-------- Extract to read --------

Hi Community me again I am reading the tutorial <https orion Prefect Community #ask-community

Hi Community - me again. I am reading the tutoria...

Ben Muller

10/31/2022, 11:31 PM

Hi Community - me again. I am reading the tutorial here. Just trying to understand why there is a need and demonstration for the

SequentialTaskRunner

with

.submit

. Would this just be the same as not specifying a

task_runner

and just running the tasks without

.submit

or am I missing something?

✅ 1

Ben Muller

10/31/2022, 11:34 PM

eg what is the difference between:

Copy code

@flow(task_runner=SequentialTaskRunner())
def my_flow():
  some_task.submit(123)

and

Copy code

@flow
def my_flow():
  some_task(123)

Matt Conger

10/31/2022, 11:50 PM

Hey @Ben Muller by default Prefect uses the

ConcurrentTaskRunner

. The

SequentialTaskRunner

with

.submit

is beneficial to ensure multiple tasks will run one after another. I've included some documentation here. https://orion-docs.prefect.io/tutorials/execution/#task-runners

Ben Muller

10/31/2022, 11:52 PM

ok, thanks @Matt Conger - yeah I read that. Then my question would change to this: what is the difference between:

Copy code

@flow(task_runner=ConcurrentTaskRunner())
def my_flow():
  some_task.submit(123)

and

Copy code

@flow
def my_flow():
  some_task(123)

Ben Muller

10/31/2022, 11:52 PM

I just haven't seen why there is this explanation between the two

Ryan Peden

11/01/2022, 12:11 AM

Since

ConcurrentTaskRunner

is the default, it's using that in either case. If you just call the function directly, like

some_task(123)

, the concurrent task runner won't be able to run anything concurrently because the flow is blocked from running anything else until

some_task(123)

finishes running. Calling

some_task.submit(123)

, on the other hand, doesn't wait for

some_task

to finish running. It returns very quickly, giving you a

PrefectFuture

you can use to get `some_task`'s return value later on. This is useful when you want to run a bunch of tasks simultaneously instead of one after the other

🙌 1

Ben Muller

11/01/2022, 12:16 AM

Ok that makes sense, - thanks for the explanation. Is it fair to then say what I said initially about those being the same in terms of execution?

Ryan Peden

11/01/2022, 12:38 AM

Yes, in that case you'll end up with the same result

Ben Muller

11/01/2022, 12:38 AM

thanks

Ryan Peden

11/01/2022, 12:39 AM

for your previous question about the concurrent task runner, this example would highlight the difference between the two, and show why you might want to use submit:

Copy code

from prefect import task, flow, get_run_logger
import time
import random

@task()

-------- Supplied material --------

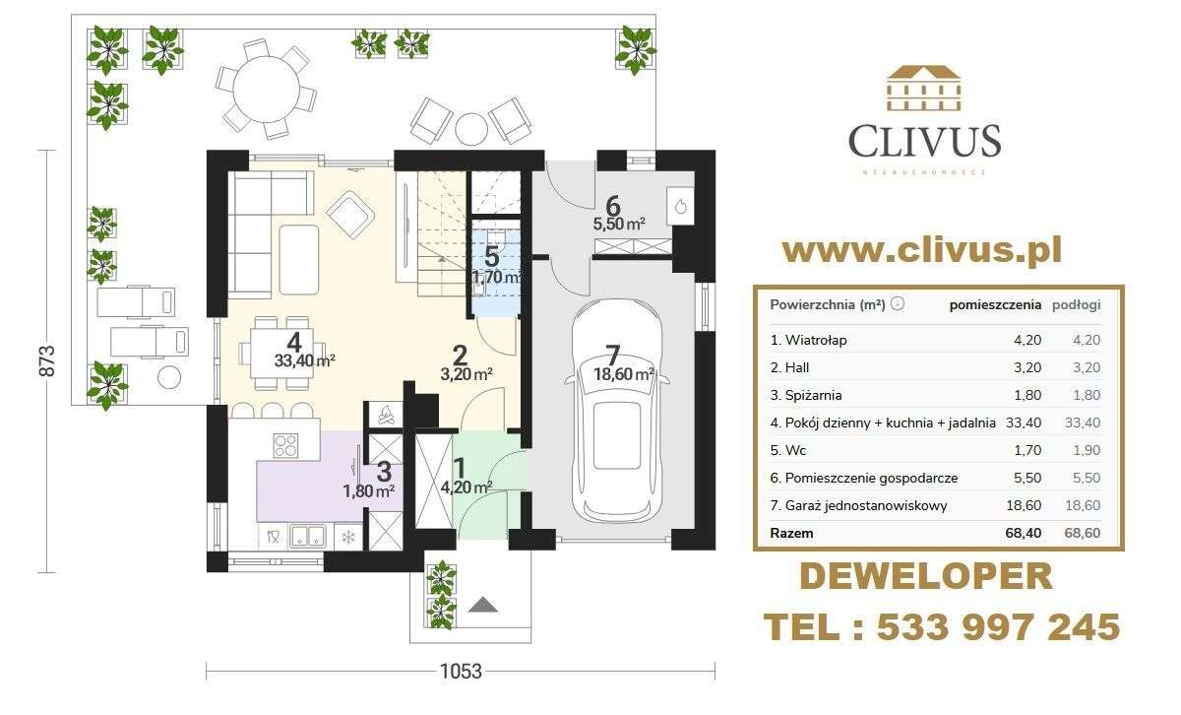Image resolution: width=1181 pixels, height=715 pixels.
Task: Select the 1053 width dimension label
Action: pos(461,672)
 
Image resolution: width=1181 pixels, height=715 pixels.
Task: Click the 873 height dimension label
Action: pos(47,360)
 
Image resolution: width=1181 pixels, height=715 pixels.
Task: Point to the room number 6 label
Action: pos(613,206)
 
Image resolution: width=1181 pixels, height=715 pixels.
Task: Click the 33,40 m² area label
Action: pos(305,360)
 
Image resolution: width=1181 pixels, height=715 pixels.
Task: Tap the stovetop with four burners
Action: pos(285,445)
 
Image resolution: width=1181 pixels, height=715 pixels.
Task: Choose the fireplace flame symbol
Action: pos(386,415)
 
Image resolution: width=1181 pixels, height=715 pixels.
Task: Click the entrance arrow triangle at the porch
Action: pos(482,605)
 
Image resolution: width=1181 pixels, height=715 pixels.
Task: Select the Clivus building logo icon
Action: pos(924,88)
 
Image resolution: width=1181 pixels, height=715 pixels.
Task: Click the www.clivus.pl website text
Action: pos(922,251)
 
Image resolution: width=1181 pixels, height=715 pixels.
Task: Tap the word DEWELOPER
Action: pos(926,576)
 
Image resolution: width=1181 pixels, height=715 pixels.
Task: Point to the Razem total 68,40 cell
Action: pos(1023,533)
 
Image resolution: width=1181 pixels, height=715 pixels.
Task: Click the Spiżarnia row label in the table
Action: pos(806,395)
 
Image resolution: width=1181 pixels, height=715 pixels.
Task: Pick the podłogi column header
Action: pos(1077,305)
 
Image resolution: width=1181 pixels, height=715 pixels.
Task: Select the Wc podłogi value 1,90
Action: pos(1087,450)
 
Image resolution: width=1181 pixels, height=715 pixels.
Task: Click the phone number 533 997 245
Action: pos(999,627)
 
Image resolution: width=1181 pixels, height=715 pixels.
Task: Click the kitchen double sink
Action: pos(307,536)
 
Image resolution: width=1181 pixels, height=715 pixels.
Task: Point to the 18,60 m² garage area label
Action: pos(624,374)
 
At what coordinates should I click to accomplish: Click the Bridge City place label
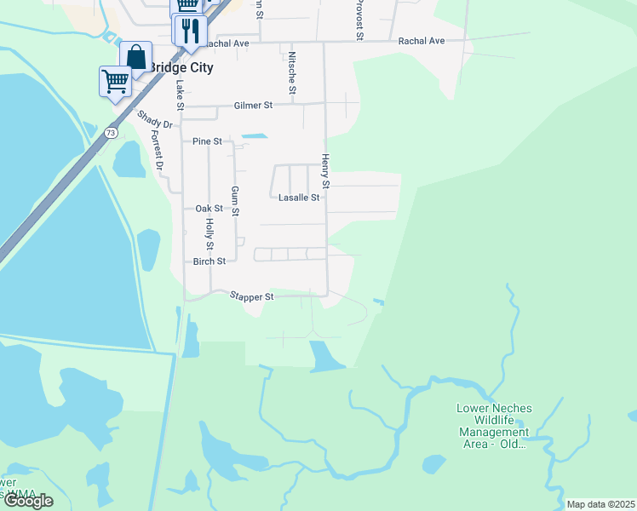181,67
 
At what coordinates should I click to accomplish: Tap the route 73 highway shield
112,133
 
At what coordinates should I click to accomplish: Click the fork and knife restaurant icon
189,31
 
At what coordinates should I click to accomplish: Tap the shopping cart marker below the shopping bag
115,82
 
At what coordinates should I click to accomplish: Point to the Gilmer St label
253,106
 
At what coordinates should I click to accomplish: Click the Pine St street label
207,141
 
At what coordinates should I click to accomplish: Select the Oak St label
209,209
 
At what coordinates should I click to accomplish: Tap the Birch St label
209,261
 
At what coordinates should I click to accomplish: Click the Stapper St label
251,297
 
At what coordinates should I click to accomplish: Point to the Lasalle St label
299,198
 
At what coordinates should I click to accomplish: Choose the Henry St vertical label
324,171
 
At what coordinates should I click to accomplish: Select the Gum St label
235,201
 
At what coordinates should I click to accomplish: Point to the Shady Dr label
154,119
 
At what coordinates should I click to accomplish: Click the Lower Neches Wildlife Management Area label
495,426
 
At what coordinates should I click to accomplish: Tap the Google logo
29,501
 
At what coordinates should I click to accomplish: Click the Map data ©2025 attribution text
600,504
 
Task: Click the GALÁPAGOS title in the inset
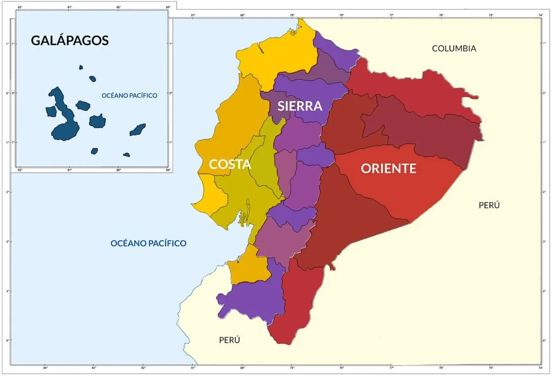[x=69, y=40]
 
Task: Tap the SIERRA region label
[x=300, y=106]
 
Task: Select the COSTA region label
[x=230, y=164]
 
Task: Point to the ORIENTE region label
[x=388, y=168]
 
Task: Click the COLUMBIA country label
[x=454, y=48]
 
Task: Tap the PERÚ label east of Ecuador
[x=489, y=205]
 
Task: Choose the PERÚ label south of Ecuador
[x=229, y=340]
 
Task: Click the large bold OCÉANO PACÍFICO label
[x=149, y=243]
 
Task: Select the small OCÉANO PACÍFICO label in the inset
[x=129, y=96]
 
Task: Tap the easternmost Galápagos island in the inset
[x=138, y=130]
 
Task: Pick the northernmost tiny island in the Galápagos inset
[x=81, y=67]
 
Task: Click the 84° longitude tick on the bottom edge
[x=45, y=368]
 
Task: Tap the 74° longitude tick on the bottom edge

--------

* Task description *
Which task runner does Prefect use by default, according to the Prefect task runner thread? The entries are separate material with no connection to the Prefect task runner thread.

* Answer for the task *
ConcurrentTaskRunner.